The baby in the magazine rack fussed in his sleep and then fell back into dreamland. Finding his place on Marie’s naked left shoulder, the old man resumed his translation.
“She treated me like her doll, and I was blissfully unaware, as most children are, that things could or should be otherwise. This is the way of the world. All of that changed suddenly when Monsieur Delhomme fell ill to the fever and died in the sugarcane fields and was gone from this world without notice.

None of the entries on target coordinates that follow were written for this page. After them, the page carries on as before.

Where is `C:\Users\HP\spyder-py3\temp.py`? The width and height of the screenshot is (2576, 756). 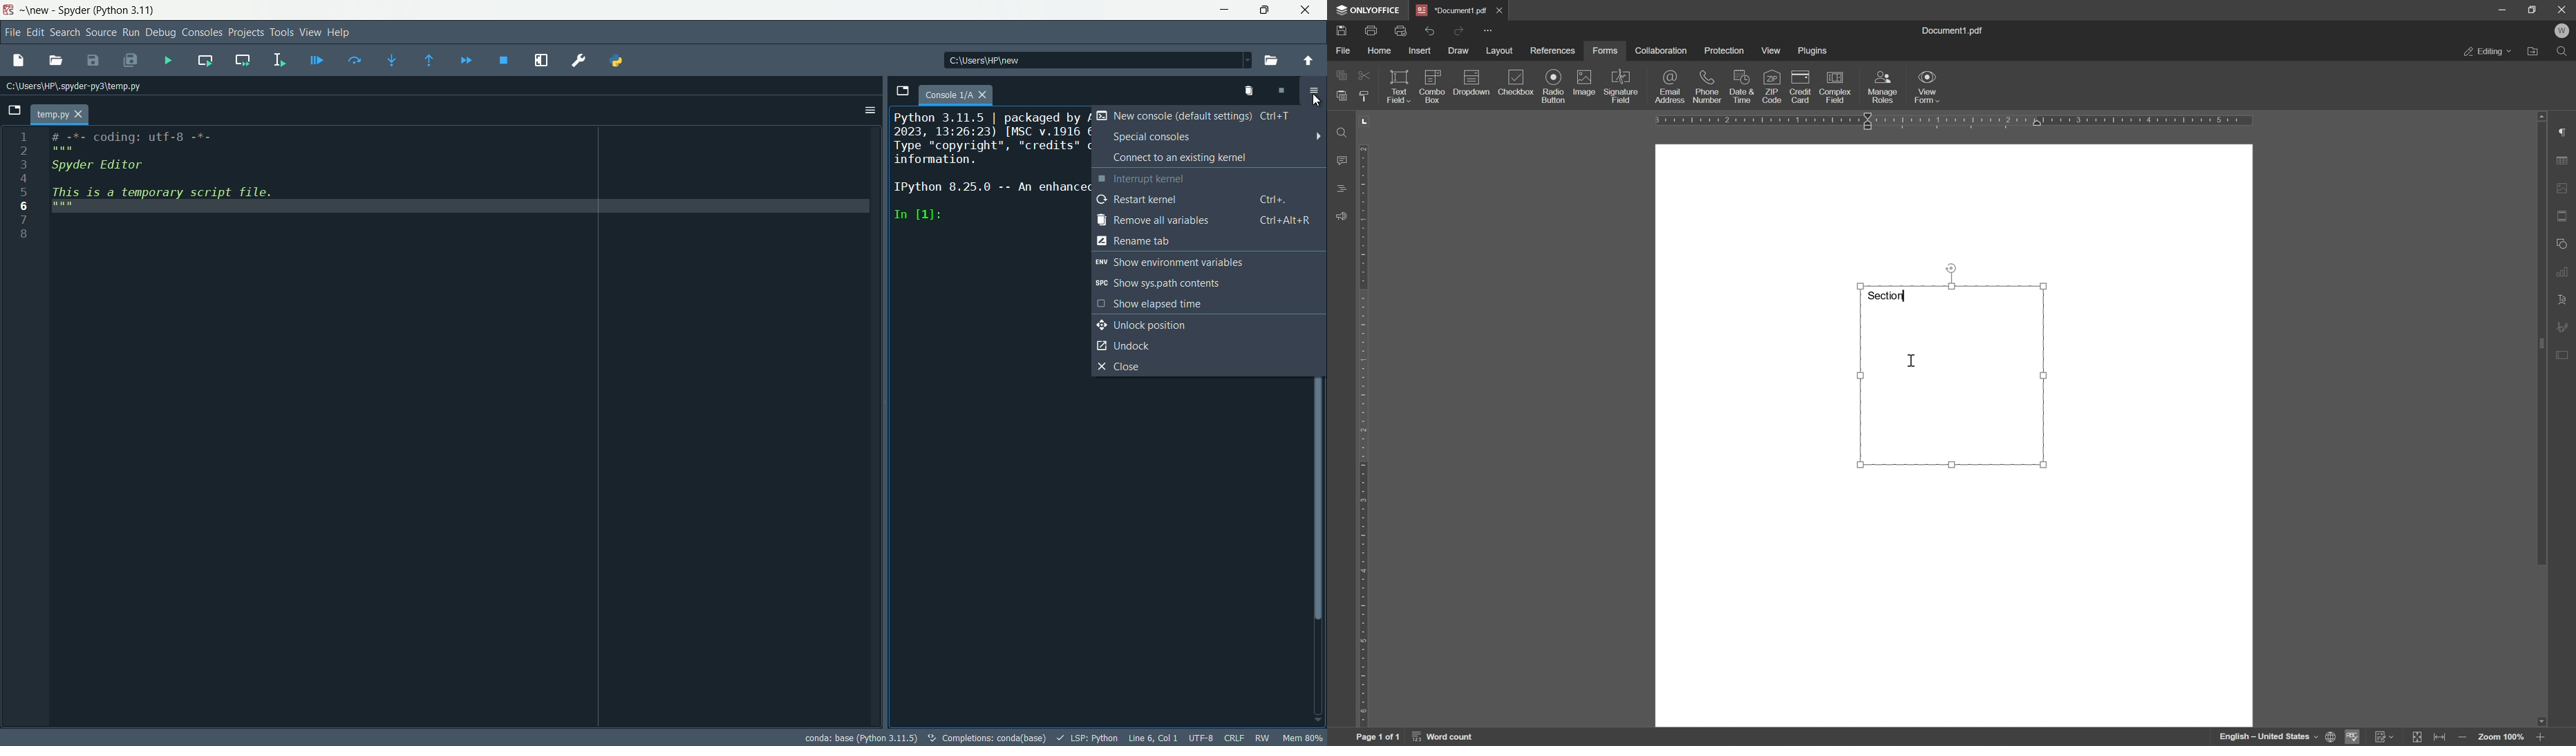
C:\Users\HP\spyder-py3\temp.py is located at coordinates (83, 86).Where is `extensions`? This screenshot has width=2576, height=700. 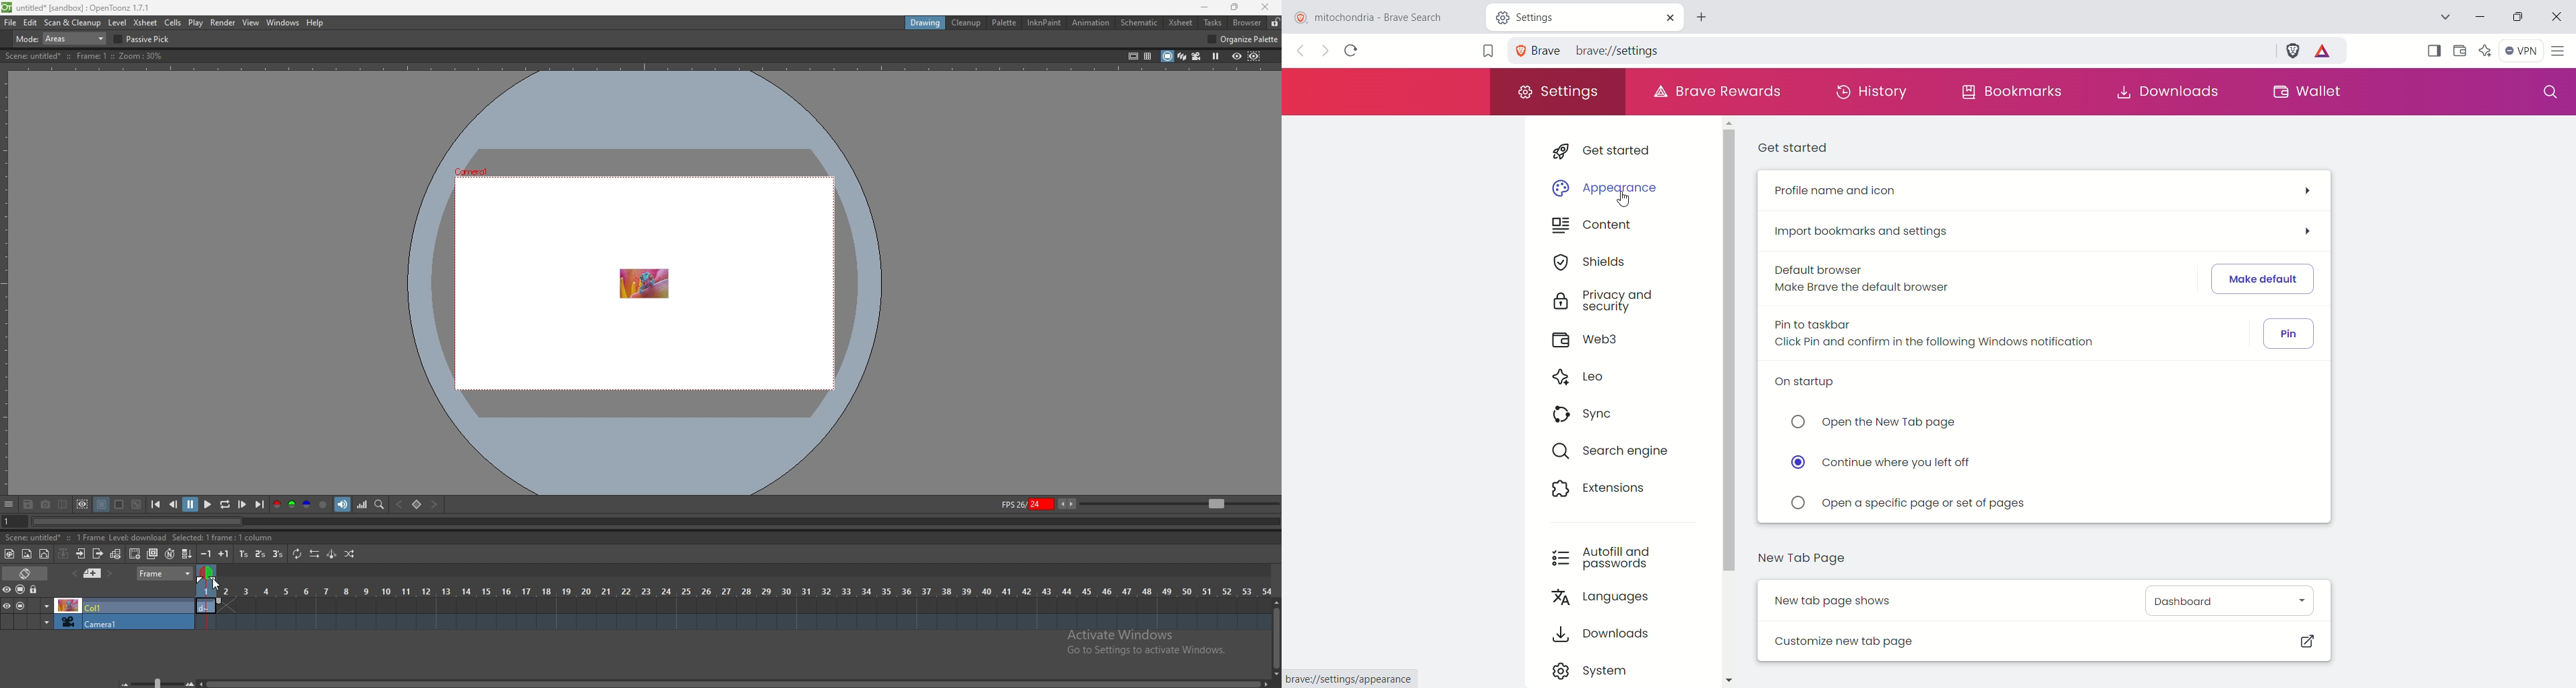 extensions is located at coordinates (1598, 488). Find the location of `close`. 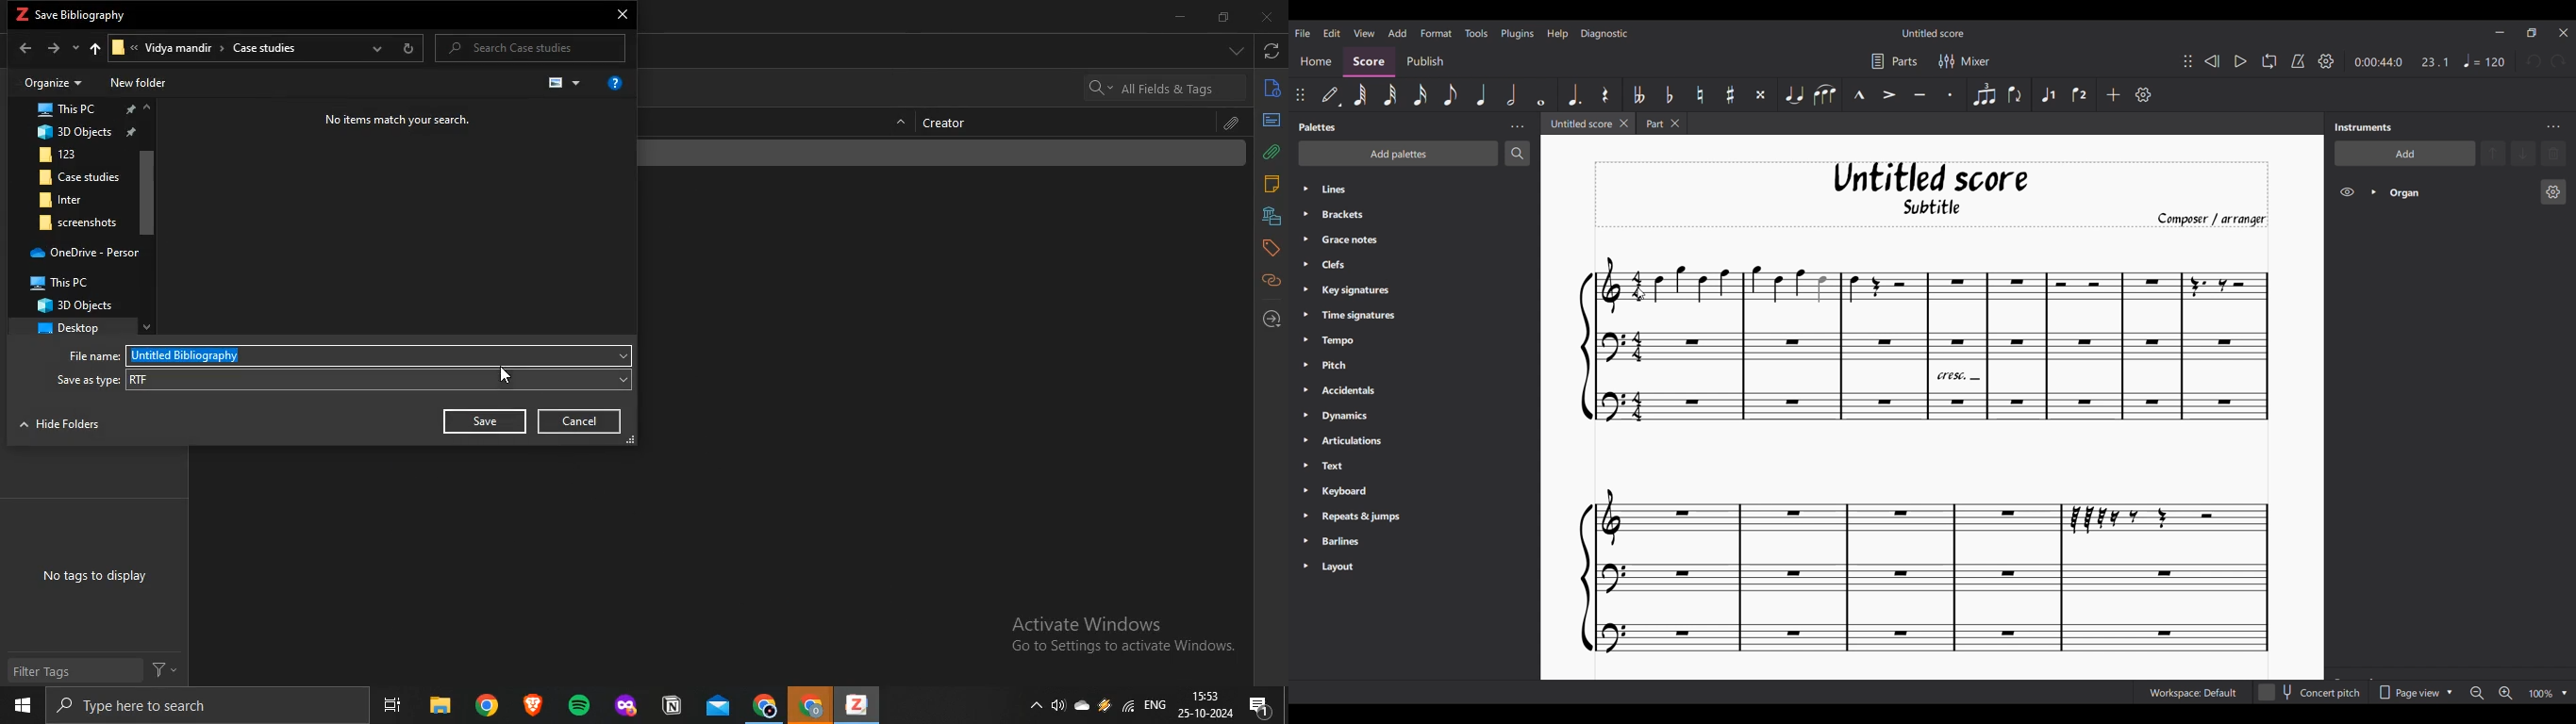

close is located at coordinates (1265, 18).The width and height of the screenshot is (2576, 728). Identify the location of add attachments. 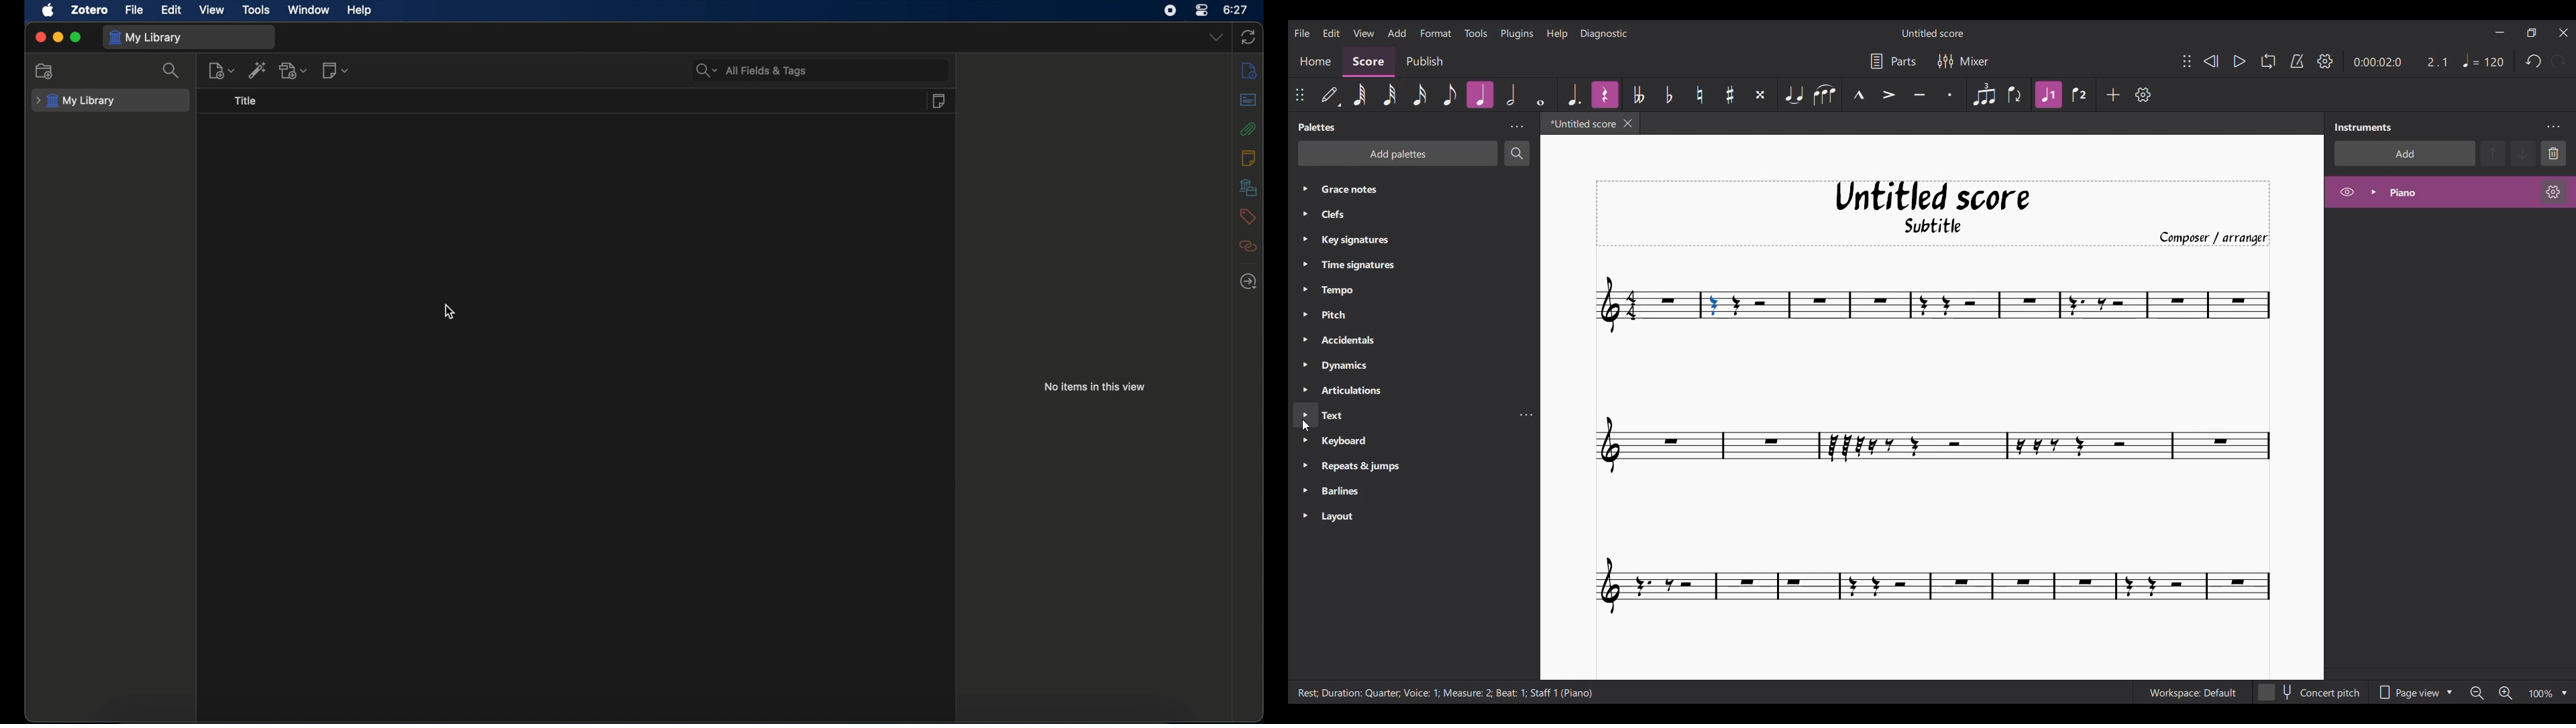
(293, 70).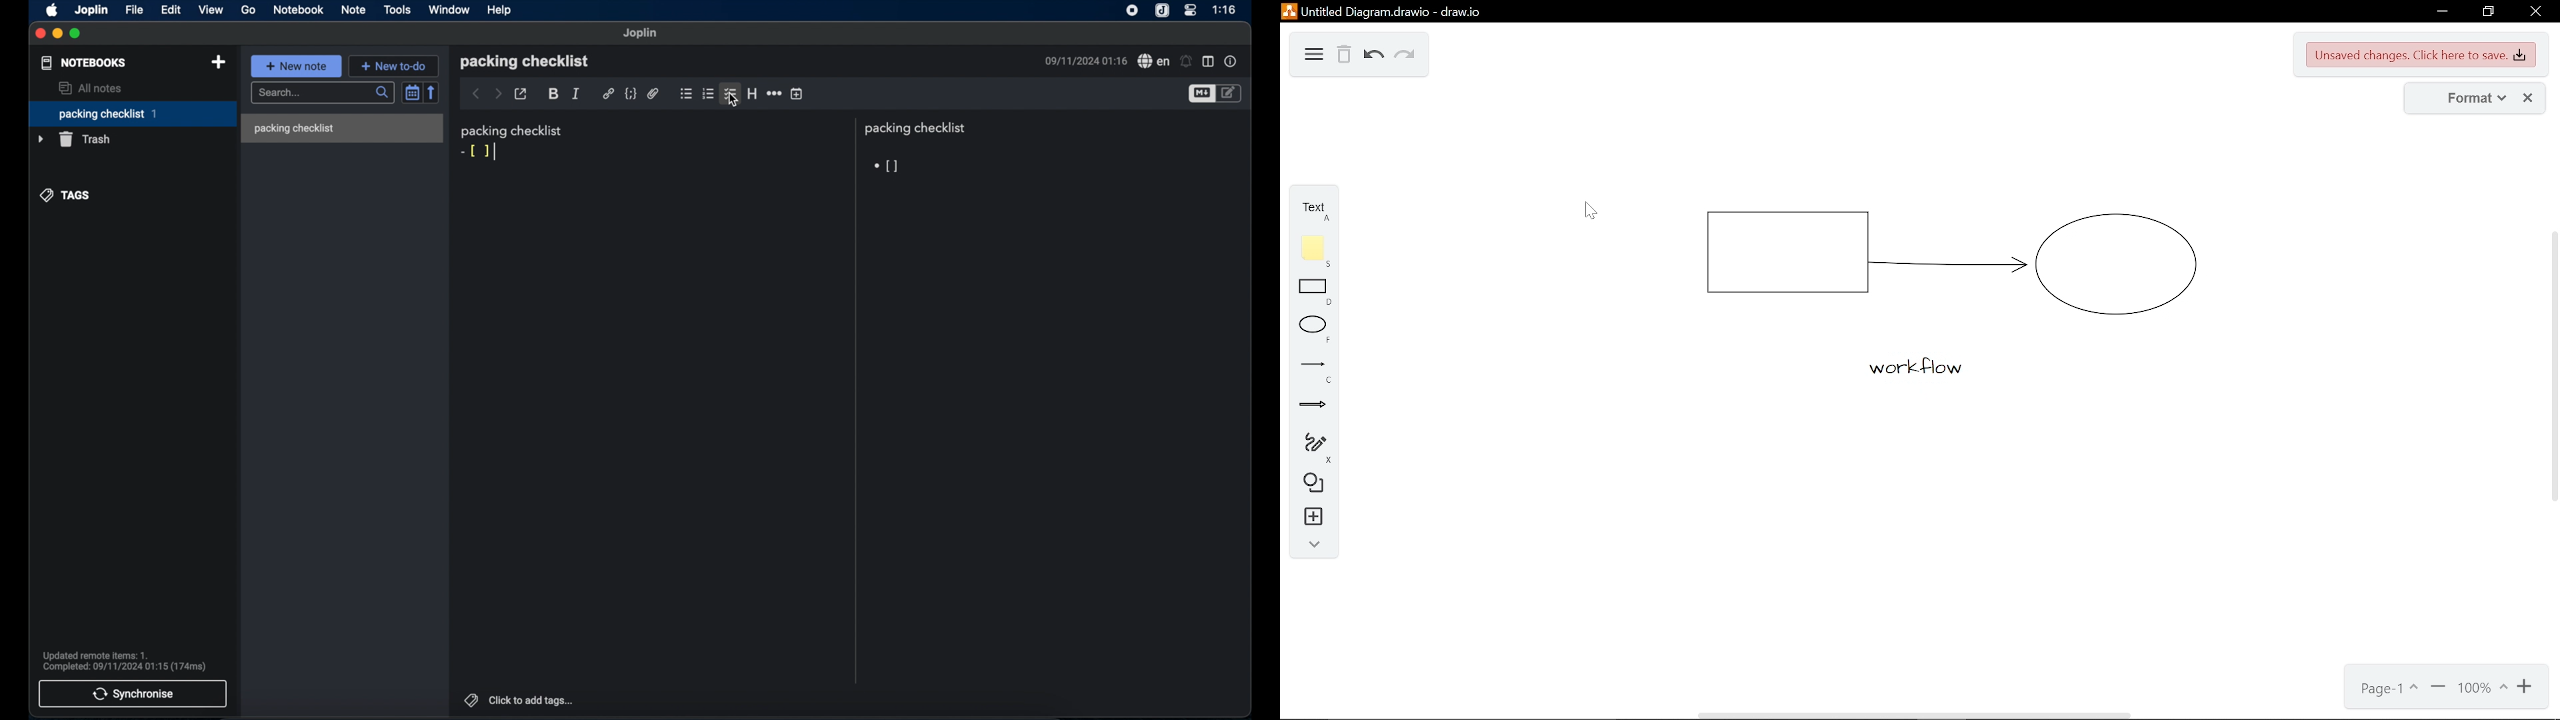 This screenshot has width=2576, height=728. I want to click on search bar, so click(322, 93).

He was a good man and treated us most kindly, and the slaves of the plantation mourned him not only out of duty but with some genuine affection. My mama cried all afternoon, and even my papa shed a tear, though perhaps, in hindsight, not only out of grief but with the knowledge of the change to come. Sure enough, the ranger—who is that?”
“Like the overseer,” she said, “but a slave. A slave above the slaves.”
“The ranger came to our house not one month later with the news that Madame Delhomme, now the widow, was to sell the property and return to France, for she was dearly homesick and felt also that her little Anna had missed all proper society by living in the new world. I ran straight to the big house. Anna had heard that we, too, were to be sold. Can you not take me with you to France? I cried to her, and she cried that she could not, and it was like to break our hearts, and when we parted I sobbed myself to sleep and thought life would be best to end right there. I cannot forget my mother’s face that night at supper when she told us that we would be taken to auction in Port-au-Prince, to go to the man willing to pay the highest price, and that God willing we should
not be parted, but parted we were. The auction took place in the town square. My papa went first, sold to another sugar farmer, and though I was shocked to see him go, I did not really know the man all that well for he was rarely at home. And then my mama and her three girls went on market. Louisa and Claire were still young enough that the man who purchased my mother took all three as a lot, but I was made to bare myself and be pinched and prodded by several Buckra men who kept shouting numbers, until at last a price of many sols was reached, and suddenly I was handed over to a fat man in a white suit with a waistcoat colored apricot. He asked, How old is this negress? Fifteen, the auctioneer said, perhaps seventeen years.